Data provided below:

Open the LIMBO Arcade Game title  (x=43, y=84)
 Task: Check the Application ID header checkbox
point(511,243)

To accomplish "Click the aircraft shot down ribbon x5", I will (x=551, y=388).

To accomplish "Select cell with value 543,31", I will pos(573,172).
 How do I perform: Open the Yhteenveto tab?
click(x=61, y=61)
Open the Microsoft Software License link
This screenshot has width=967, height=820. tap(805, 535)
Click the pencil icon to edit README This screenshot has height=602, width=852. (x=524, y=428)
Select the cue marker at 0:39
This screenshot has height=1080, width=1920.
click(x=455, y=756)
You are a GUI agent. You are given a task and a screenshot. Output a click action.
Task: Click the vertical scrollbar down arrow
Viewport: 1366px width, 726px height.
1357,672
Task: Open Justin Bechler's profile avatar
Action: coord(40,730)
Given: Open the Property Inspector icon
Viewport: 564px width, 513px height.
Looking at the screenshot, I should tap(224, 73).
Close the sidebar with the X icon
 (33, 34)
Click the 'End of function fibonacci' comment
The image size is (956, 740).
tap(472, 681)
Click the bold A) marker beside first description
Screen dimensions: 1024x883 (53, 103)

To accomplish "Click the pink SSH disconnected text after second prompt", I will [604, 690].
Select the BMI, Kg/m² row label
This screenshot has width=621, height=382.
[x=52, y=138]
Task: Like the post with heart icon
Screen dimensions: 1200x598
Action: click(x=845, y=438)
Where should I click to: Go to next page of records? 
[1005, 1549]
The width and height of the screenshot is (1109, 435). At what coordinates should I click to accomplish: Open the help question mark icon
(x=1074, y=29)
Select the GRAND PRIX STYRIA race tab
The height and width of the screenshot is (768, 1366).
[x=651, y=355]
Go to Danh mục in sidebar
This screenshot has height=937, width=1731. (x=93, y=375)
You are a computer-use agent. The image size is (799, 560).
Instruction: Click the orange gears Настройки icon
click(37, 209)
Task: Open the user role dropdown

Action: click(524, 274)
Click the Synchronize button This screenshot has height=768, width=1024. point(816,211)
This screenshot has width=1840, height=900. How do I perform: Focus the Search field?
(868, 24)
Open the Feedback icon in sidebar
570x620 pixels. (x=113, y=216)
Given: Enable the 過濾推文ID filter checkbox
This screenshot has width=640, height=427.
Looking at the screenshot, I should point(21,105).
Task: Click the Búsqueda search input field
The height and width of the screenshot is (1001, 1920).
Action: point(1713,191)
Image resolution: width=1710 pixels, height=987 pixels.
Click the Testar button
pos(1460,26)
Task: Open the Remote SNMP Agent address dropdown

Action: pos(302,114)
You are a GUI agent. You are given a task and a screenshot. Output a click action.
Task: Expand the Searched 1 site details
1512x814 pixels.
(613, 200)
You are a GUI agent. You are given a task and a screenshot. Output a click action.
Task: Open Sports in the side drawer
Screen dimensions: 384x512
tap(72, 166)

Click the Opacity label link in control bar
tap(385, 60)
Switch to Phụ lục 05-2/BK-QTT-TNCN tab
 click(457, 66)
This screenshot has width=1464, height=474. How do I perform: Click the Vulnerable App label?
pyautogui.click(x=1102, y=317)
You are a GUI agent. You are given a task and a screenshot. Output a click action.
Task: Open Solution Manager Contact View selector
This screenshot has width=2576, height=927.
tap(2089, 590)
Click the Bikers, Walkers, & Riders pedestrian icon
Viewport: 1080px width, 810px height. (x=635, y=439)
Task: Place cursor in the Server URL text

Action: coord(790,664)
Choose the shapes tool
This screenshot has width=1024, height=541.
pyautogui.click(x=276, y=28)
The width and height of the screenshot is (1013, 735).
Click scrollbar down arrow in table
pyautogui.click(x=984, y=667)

End of Data provided.

• [Action item]: Output the complete data verbatim.

• [Answer to the exercise]:
Open the LIMBO Arcade Game title  (x=43, y=84)
 Task: Check the Application ID header checkbox
point(511,243)

To accomplish "Click the aircraft shot down ribbon x5", I will (x=551, y=388).

To accomplish "Select cell with value 543,31", I will pos(573,172).
 How do I perform: Open the Yhteenveto tab?
click(x=61, y=61)
Open the Microsoft Software License link
This screenshot has width=967, height=820. tap(805, 535)
Click the pencil icon to edit README This screenshot has height=602, width=852. (x=524, y=428)
Select the cue marker at 0:39
This screenshot has height=1080, width=1920.
click(x=455, y=756)
You are a GUI agent. You are given a task and a screenshot. Output a click action.
Task: Click the vertical scrollbar down arrow
Viewport: 1366px width, 726px height.
1357,672
Task: Open Justin Bechler's profile avatar
Action: coord(40,730)
Given: Open the Property Inspector icon
Viewport: 564px width, 513px height.
Looking at the screenshot, I should tap(224, 73).
Close the sidebar with the X icon
 (33, 34)
Click the 'End of function fibonacci' comment
The image size is (956, 740).
tap(472, 681)
Click the bold A) marker beside first description
Screen dimensions: 1024x883 (53, 103)

To accomplish "Click the pink SSH disconnected text after second prompt", I will [604, 690].
Select the BMI, Kg/m² row label
This screenshot has width=621, height=382.
[x=52, y=138]
Task: Like the post with heart icon
Screen dimensions: 1200x598
Action: click(x=845, y=438)
Where should I click to: Go to next page of records? 
[1005, 1549]
The width and height of the screenshot is (1109, 435). At what coordinates should I click to accomplish: Open the help question mark icon
(x=1074, y=29)
Select the GRAND PRIX STYRIA race tab
The height and width of the screenshot is (768, 1366).
[x=651, y=355]
Go to Danh mục in sidebar
This screenshot has height=937, width=1731. (x=93, y=375)
You are a computer-use agent. The image size is (799, 560).
Instruction: Click the orange gears Настройки icon
click(37, 209)
Task: Open the user role dropdown

Action: click(524, 274)
Click the Synchronize button This screenshot has height=768, width=1024. point(816,211)
This screenshot has width=1840, height=900. How do I perform: Focus the Search field?
(868, 24)
Open the Feedback icon in sidebar
570x620 pixels. (x=113, y=216)
Given: Enable the 過濾推文ID filter checkbox
This screenshot has width=640, height=427.
Looking at the screenshot, I should point(21,105).
Task: Click the Búsqueda search input field
The height and width of the screenshot is (1001, 1920).
Action: point(1713,191)
Image resolution: width=1710 pixels, height=987 pixels.
Click the Testar button
pos(1460,26)
Task: Open the Remote SNMP Agent address dropdown

Action: pos(302,114)
You are a GUI agent. You are given a task and a screenshot. Output a click action.
Task: Expand the Searched 1 site details
1512x814 pixels.
(613, 200)
You are a GUI agent. You are given a task and a screenshot. Output a click action.
Task: Open Sports in the side drawer
Screen dimensions: 384x512
tap(72, 166)

Click the Opacity label link in control bar
tap(385, 60)
Switch to Phụ lục 05-2/BK-QTT-TNCN tab
 click(457, 66)
This screenshot has width=1464, height=474. How do I perform: Click the Vulnerable App label?
pyautogui.click(x=1102, y=317)
You are a GUI agent. You are given a task and a screenshot. Output a click action.
Task: Open Solution Manager Contact View selector
This screenshot has width=2576, height=927.
tap(2089, 590)
Click the Bikers, Walkers, & Riders pedestrian icon
Viewport: 1080px width, 810px height. (x=635, y=439)
Task: Place cursor in the Server URL text

Action: coord(790,664)
Choose the shapes tool
This screenshot has width=1024, height=541.
pyautogui.click(x=276, y=28)
The width and height of the screenshot is (1013, 735).
Click scrollbar down arrow in table
pyautogui.click(x=984, y=667)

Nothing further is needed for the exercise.